- _What to produce_: Nothing but a number is wanted here: the tally of lines in the material below that include "will".

- _Material for the task_:
○ ○ ○
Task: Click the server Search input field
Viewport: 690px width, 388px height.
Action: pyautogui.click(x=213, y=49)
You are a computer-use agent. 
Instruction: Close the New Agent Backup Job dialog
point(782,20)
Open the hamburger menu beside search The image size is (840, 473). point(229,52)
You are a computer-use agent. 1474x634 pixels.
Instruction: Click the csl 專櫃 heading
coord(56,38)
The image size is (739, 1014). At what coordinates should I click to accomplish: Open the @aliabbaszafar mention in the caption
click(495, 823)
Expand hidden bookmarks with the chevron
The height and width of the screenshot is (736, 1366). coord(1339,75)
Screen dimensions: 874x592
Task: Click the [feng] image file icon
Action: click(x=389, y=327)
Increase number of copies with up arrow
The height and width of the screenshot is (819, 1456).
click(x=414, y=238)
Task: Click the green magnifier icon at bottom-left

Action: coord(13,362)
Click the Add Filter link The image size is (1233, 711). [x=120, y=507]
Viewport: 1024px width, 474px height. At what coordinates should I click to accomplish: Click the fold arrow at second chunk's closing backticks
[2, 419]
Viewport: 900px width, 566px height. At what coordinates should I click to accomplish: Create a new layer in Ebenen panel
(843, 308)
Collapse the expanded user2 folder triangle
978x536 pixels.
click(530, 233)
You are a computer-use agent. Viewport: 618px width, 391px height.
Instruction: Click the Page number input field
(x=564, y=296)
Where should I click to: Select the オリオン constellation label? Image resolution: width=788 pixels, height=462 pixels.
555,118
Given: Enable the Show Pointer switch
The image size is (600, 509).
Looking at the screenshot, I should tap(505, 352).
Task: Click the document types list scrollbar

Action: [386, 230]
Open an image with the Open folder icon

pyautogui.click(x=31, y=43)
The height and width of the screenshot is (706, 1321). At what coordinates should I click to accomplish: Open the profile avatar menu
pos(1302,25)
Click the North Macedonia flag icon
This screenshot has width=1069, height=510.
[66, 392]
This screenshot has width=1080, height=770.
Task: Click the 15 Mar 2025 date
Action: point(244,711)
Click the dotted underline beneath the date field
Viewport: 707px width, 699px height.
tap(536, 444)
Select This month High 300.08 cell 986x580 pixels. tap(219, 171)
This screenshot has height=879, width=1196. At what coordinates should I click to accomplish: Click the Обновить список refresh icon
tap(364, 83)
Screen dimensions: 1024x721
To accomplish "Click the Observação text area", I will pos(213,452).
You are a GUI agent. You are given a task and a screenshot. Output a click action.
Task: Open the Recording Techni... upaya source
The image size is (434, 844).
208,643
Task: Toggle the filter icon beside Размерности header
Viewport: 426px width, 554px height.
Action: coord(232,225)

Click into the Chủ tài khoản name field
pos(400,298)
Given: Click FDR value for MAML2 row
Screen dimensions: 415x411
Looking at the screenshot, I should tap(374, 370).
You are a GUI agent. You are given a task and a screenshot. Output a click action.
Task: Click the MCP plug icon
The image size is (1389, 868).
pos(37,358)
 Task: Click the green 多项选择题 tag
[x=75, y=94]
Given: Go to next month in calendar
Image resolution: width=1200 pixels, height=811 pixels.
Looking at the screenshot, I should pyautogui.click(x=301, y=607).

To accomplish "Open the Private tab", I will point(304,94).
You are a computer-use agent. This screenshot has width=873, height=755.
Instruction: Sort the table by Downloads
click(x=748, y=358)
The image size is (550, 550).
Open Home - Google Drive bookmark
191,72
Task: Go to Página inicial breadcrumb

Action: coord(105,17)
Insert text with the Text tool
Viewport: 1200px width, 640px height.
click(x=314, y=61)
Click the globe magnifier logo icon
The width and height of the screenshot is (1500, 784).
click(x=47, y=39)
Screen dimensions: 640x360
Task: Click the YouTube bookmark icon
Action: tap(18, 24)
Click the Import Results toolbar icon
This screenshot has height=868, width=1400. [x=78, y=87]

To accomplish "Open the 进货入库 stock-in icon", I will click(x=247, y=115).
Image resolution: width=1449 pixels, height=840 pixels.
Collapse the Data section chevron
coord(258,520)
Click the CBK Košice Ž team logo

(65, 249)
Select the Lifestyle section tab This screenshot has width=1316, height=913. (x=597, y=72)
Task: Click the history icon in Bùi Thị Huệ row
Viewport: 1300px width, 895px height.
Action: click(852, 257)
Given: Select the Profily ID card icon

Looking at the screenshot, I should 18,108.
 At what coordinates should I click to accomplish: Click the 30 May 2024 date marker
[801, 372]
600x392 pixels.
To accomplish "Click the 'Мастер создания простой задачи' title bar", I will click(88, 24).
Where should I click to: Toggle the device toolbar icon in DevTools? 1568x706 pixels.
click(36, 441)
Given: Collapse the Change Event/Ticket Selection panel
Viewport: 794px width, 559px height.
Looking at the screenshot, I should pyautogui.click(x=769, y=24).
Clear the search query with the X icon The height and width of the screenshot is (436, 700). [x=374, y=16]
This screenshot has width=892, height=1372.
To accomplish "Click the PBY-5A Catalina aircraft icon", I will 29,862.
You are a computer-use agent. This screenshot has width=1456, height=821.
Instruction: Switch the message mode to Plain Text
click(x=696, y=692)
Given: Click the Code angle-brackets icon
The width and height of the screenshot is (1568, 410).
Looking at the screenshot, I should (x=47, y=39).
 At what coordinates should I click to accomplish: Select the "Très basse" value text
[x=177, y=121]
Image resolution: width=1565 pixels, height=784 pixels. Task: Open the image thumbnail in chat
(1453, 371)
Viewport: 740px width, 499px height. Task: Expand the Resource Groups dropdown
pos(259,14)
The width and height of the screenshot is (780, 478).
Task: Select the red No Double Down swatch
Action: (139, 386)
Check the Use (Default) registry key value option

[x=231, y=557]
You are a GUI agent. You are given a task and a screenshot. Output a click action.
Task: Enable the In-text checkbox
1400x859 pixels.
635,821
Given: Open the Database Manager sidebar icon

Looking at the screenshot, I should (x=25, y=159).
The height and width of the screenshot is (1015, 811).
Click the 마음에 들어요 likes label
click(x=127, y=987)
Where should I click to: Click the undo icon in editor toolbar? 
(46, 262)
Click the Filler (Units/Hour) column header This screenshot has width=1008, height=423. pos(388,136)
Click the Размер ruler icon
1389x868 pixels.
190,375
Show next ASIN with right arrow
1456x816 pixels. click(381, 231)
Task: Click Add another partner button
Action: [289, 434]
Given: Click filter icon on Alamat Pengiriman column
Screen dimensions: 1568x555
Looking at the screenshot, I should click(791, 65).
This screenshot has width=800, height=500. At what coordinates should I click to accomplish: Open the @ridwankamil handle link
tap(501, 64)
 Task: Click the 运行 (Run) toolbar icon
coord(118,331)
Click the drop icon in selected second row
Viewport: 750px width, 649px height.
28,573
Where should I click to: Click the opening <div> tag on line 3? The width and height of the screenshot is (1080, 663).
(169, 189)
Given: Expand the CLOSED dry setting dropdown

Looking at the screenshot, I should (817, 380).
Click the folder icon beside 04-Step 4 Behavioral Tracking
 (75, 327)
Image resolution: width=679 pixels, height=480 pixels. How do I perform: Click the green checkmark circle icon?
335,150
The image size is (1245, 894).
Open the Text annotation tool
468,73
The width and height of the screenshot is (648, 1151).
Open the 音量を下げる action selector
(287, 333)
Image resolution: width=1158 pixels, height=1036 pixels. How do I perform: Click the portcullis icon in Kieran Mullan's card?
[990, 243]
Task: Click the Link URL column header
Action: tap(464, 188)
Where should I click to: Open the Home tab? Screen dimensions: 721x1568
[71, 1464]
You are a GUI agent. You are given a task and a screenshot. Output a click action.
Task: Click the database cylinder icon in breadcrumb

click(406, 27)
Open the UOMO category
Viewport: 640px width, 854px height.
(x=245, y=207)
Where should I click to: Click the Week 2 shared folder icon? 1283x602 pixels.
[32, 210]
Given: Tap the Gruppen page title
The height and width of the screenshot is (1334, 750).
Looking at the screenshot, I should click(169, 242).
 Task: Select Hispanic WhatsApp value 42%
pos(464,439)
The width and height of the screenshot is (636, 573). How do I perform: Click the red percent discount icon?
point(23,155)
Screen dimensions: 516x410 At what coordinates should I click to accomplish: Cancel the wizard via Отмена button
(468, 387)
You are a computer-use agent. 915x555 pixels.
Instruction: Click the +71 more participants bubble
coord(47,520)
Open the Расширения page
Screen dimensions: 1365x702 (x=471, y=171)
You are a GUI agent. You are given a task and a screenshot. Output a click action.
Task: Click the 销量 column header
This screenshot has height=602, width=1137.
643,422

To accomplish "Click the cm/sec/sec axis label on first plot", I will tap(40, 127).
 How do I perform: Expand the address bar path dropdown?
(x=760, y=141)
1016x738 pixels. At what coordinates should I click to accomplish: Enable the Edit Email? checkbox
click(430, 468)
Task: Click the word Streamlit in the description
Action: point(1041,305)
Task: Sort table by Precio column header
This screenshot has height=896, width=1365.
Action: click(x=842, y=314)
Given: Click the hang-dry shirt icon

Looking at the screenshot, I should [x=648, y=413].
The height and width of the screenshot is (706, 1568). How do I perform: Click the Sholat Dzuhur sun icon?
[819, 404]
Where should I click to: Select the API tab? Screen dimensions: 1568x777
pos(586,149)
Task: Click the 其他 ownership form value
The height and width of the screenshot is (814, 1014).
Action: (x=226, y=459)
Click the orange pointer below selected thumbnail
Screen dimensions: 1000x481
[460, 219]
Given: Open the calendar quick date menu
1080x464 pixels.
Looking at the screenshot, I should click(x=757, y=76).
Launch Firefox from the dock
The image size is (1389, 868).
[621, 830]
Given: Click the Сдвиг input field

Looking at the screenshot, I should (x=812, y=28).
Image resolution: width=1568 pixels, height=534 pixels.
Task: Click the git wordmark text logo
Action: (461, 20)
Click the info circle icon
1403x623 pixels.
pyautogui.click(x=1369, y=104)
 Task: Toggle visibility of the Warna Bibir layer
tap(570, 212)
○ ○ ○
- _Exercise solution_: 6